A ce stade, les avocats engagés auprès des travailleurs considèrent que leur seul levier d’action n’est plus la négociation, mais la contestation du droit. Quel que soit le profil des avocats rencontrés, lorsqu’ils défendent les salariés, les avocats estiment que les législations existantes sont très défavorables aux travailleurs qui ont subi un accident de travail ou qui sont en situation de handicap. En effet, la législation belge prévoit que l’employeur peut se séparer d’un travailleur lorsqu’il n’est plus apte à exercer la tâche pour laquelle il avait été recruté. La jurisprudence va d’ailleurs dans ce sens (voir partie juridique). Dans cette situation, une avocate estime qu’elle joue avec les différentes législations en vigueur pour faire en sorte de répondre le mieux aux objectifs posés par ses clients, par les contraintes de l’action en justice, mais aussi par les enjeux sous-jacents en termes de justice sociale. Dans sa pratique auprès des travailleurs en situation de handicap, cette avocate considère que le droit social et le droit antidiscriminatoire offrent toute une série d’outils et d’armes qui permettent de défendre les travailleurs. Elle jongle ainsi avec les différentes législations pour proposer la meilleure indemnisation à ses clients en cas de licenciement lié au handicap.

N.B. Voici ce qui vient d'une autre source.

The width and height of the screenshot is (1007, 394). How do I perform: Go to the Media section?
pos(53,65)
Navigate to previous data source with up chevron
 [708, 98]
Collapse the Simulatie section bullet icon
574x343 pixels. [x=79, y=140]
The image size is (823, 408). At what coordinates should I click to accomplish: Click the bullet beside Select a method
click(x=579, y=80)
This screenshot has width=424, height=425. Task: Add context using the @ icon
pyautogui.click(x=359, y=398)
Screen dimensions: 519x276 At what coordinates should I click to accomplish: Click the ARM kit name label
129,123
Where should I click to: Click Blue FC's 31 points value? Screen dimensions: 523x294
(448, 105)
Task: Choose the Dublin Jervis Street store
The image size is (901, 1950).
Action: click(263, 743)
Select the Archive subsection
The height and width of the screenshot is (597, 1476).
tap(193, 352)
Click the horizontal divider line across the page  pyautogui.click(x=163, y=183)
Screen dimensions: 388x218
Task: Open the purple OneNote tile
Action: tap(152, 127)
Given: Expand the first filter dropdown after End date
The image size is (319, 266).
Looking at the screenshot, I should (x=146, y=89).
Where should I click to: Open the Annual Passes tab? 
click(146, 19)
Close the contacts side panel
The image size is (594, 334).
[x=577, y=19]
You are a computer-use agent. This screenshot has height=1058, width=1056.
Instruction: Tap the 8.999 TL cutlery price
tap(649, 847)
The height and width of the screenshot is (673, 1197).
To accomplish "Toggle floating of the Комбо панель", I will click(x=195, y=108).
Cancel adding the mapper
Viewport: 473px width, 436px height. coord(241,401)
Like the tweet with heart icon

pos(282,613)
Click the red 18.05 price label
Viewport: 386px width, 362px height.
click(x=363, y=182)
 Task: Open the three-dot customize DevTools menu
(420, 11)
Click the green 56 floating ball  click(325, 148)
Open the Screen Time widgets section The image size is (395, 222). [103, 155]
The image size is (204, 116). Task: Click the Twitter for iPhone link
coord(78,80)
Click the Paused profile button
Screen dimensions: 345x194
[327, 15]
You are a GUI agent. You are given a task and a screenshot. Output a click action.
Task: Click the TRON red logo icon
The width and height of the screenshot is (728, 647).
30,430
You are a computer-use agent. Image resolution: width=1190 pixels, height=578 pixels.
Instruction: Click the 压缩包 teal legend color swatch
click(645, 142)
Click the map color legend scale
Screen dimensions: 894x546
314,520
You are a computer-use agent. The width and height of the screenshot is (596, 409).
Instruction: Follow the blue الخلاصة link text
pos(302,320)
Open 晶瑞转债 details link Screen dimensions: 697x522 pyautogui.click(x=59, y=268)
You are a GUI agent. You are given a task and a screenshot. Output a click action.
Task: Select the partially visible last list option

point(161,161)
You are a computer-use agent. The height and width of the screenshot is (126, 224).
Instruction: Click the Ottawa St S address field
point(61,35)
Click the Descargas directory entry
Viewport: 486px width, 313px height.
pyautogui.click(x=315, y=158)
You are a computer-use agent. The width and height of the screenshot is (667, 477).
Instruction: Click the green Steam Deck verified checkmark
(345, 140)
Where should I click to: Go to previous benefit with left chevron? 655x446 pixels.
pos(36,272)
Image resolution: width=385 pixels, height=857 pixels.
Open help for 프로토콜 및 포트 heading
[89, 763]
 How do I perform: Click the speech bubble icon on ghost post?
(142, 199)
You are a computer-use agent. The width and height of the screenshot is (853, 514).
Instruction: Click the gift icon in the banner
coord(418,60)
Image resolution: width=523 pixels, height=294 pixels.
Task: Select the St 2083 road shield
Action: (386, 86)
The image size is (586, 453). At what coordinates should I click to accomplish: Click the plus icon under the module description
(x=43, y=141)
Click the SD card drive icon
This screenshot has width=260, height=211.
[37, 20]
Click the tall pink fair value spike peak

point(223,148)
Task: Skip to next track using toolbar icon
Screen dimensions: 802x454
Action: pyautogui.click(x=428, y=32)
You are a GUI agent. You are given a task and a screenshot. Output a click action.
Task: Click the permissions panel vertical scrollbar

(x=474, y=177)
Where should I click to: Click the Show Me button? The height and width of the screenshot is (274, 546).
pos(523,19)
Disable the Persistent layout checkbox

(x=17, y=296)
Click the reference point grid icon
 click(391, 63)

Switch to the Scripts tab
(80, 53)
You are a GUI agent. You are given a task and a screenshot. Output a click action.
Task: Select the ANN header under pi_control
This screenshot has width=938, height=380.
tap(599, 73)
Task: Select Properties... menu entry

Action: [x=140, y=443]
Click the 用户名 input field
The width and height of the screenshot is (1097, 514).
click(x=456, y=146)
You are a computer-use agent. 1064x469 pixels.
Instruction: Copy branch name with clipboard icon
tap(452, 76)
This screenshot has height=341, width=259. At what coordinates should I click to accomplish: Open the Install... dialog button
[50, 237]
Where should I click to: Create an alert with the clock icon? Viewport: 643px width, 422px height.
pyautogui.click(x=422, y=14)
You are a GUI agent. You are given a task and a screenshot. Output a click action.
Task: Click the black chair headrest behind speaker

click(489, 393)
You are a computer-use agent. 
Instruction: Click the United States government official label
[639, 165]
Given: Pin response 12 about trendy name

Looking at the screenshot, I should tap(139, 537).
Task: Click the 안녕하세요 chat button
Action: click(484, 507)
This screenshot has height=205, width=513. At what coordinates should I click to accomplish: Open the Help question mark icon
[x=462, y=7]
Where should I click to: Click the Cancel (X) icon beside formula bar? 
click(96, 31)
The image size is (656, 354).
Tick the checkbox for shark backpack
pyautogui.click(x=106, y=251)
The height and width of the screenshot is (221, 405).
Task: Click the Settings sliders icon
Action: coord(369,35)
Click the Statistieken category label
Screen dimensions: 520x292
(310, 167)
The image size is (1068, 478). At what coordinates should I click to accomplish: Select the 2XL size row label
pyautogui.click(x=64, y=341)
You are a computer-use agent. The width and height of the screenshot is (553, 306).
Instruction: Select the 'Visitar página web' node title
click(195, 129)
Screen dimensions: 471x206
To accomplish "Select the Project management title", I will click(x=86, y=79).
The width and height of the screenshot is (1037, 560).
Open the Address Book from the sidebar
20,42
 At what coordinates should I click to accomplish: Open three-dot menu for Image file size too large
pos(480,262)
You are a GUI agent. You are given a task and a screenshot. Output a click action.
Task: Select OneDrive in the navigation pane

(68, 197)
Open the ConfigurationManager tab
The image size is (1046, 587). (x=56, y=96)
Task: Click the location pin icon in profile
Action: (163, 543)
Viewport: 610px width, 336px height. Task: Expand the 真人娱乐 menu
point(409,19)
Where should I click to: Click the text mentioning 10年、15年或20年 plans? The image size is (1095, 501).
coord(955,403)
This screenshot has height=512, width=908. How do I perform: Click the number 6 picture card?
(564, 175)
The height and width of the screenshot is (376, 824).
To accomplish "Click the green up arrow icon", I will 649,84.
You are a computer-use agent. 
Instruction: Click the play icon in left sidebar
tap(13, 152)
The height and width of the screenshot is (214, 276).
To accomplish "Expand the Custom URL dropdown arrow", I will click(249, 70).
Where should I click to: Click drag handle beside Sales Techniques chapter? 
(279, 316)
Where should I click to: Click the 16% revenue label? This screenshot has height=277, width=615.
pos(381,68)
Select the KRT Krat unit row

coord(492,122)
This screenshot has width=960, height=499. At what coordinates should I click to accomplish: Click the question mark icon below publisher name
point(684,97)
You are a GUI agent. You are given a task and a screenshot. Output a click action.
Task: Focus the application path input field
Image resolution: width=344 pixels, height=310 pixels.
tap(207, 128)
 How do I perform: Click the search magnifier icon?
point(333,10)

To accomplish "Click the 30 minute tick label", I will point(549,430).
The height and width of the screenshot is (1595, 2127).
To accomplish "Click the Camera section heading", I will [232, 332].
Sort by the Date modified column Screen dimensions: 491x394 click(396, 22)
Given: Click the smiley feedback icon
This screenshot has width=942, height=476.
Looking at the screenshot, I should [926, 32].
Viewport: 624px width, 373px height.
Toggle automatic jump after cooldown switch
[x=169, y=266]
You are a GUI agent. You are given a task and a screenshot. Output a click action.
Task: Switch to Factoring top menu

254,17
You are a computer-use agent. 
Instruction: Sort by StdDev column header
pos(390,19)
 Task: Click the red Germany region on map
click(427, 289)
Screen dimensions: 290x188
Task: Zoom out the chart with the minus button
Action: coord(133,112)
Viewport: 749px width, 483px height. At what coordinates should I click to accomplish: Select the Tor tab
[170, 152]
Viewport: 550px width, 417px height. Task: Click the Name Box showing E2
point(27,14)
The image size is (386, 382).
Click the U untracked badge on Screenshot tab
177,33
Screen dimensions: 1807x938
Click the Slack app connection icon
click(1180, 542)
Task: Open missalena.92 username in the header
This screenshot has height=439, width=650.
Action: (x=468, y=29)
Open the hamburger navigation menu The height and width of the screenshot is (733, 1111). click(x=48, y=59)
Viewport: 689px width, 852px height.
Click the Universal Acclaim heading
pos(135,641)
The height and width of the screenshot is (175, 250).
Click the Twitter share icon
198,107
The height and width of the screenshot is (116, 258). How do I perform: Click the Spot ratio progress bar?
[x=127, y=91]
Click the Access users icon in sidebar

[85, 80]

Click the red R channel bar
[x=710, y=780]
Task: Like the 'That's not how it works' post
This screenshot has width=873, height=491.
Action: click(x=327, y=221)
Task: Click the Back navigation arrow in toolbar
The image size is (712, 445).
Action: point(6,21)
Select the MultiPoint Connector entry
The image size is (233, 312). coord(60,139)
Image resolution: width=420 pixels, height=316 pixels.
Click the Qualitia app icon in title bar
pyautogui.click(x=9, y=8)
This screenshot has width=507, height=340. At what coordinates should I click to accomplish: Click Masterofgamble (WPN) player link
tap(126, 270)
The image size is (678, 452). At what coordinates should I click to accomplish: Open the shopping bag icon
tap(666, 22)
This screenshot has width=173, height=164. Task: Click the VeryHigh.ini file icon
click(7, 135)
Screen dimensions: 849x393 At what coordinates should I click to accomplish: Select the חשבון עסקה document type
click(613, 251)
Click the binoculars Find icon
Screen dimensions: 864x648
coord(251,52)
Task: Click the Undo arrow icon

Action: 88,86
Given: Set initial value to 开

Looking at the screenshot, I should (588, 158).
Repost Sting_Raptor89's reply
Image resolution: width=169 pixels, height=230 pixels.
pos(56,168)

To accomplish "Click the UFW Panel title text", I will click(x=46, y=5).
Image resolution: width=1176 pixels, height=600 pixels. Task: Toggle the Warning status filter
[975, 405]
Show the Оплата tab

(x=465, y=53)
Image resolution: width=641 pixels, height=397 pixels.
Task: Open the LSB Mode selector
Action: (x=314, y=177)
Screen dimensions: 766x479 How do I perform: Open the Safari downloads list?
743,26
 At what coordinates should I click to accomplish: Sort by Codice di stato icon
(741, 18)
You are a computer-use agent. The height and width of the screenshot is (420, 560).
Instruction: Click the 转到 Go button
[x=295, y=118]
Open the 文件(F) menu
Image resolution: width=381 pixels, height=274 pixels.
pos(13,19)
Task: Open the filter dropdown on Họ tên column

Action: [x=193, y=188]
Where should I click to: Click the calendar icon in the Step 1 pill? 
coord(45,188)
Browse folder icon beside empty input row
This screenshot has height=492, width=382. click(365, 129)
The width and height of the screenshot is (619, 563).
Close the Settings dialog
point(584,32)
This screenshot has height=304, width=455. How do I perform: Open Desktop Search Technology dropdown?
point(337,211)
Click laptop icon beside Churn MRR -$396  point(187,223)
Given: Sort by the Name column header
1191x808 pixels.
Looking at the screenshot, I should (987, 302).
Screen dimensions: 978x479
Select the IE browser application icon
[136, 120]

« Moi, je vois les différentes législations comme des outils pour atteindre un objectif. L’objectif, il est déterminé par la personne, mais aussi par la situation dans laquelle elle est. […] Donc à partir du moment où on détermine ce qu'on peut faire par rapport à la demande de la personne, ben alors, viennent les outils, donc on peut faire, qu'est ce qu'on peut faire, ben alors on va mobiliser les outils pour essayer de voir comment on va répondre à la demande qui est devant nous. […] Alors, j'utilise les outils juridiques, et je les combine entre eux en fonction de la situation personnelle de la personne et vu l'objectif qui est demandé. » (Avocate)

Les avocats, qu’ils se définissent comme des militants ou non, estiment cependant de concert que ces armes juridiques sont peu puissantes et que les cas portés devant les juridictions sont difficiles car ils conduisent souvent à un échec de la procédure144

.

144 Dans les matières similaires, par exemple en cas d’accident du travail, les syndicats (voir partie sur

les syndicats) hésitent très fortement à porter ces cas devant le tribunal du travail car ils jugent qu’il s’agit de situations injustes mais totalement légales.